That's remarkable. I think of the rock era as extending from circa 1955 to 1983, when synthetic new wave replaced guitar-based punk, though if you drove it to the White Stripes in 2002 I wouldn't necessarily screech. The swing era, generously, might’ve run from 1925 to 1950. Soul and funk as dominant pop forms lasted less than 20 years. Hip-hop is enduring, maybe pushing 50. That's hard for me to believe, not because it hasn't justified its run artistically, but because it’s seemed so insistently timely and ephemeral at every moment, so topical and of the present. Maybe the closest competitor of country in generic longevity is African-American gospel music.

Country's endurance is due in part to effective marketing, but also its cycle of sonic departure and return. The traditional frameworks are broken apart and re-assembled in a transformed condition for a transforming audience. In honor of the great Loretta Lynn, here's a four-album assessment of where we are and where we're going.

You'd think that innovation in country music might consist, as it has in some other genres, of technological intervention, of auto-tune and programmed drum tracks, for example. But emerging from the bro era, most agree: that was a dead end. On the other hand, when a form stops changing it’s consigned to history, or perhaps when it's consigned to history it stops changing. Recent albums by great trash hopes Tyler Childers and Ashley McBryde show some of the ways that the tradition can be smashed and preserved simultaneously. We could call it "deconstruction country." It's too bad Jacques Derrida isn't still around to hear it.
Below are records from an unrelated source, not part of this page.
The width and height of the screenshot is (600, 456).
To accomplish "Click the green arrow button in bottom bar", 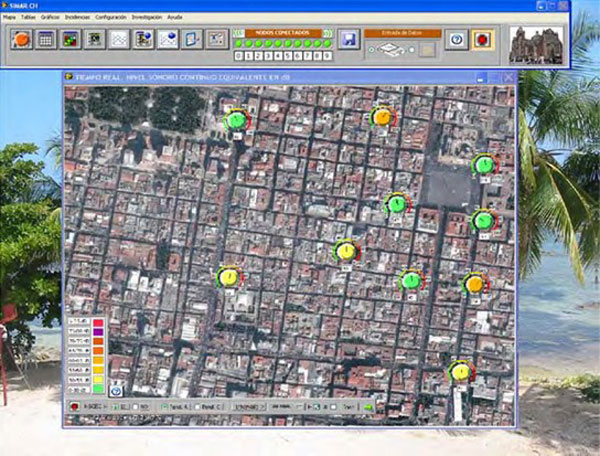I will (368, 407).
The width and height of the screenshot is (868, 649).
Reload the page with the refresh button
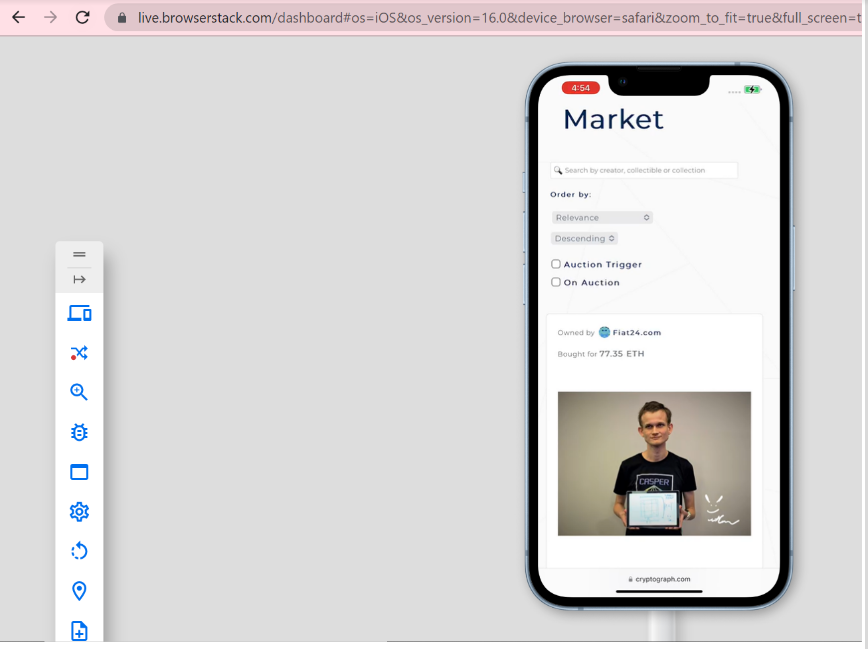pos(83,17)
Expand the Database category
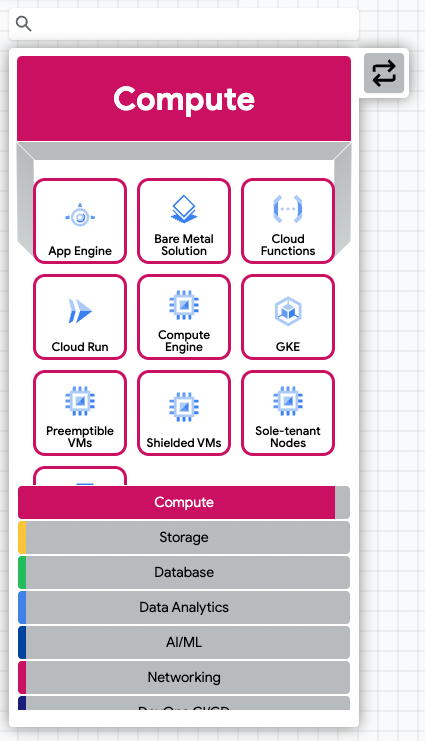This screenshot has height=741, width=425. 184,572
Tyler's young, hip, in recovery; his persona has captured something in the Geist of this Zeit. The great John Anderson anointed him the hope of country music. Maybe yes, maybe no, but he's certainly doing some very interesting things, sort of breaking and reassembling the form. His new album Can I Take My Hounds to Heaven?, while filled with traditional sounds and themes, isn't like any country album made before. He might be the most interesting artist in country music now, which isn’t to say that he's the best.
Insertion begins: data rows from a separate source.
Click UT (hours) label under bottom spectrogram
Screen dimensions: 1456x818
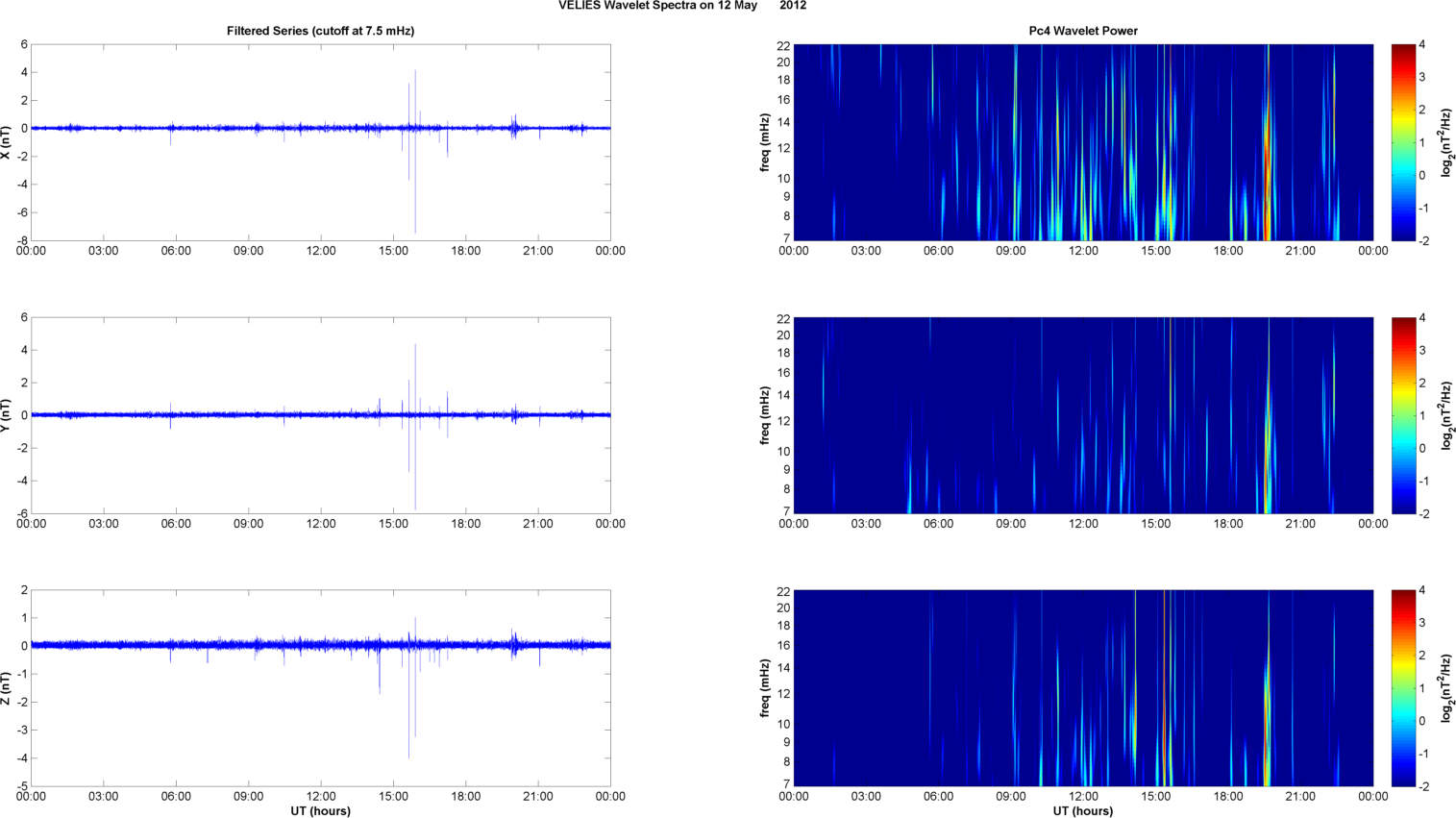point(1083,811)
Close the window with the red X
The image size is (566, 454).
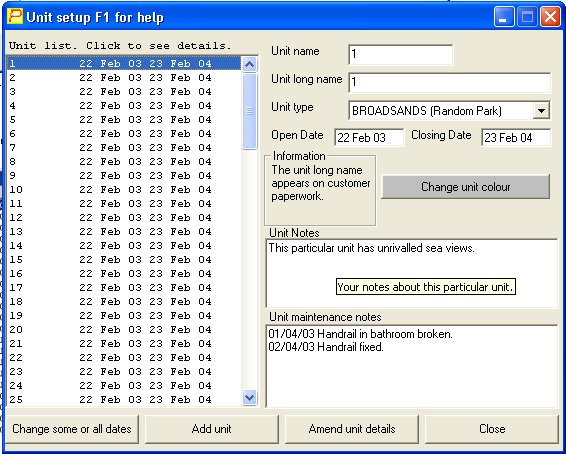pos(550,17)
The album runs through eight songs three times: the "Jubilee," "Hallelujah," and "Joyful Noise" versions, 24 cuts altogether. The first two are different arrangements (the hallelujahs aremore lushly arranged, with strings, etc.), featuring similar or the same vocals. The “Joyful Noise” sequence consists of dubs or “versions” in the Jamaican sense: extended instrumental remixes. As I say, not something we've seen in country before.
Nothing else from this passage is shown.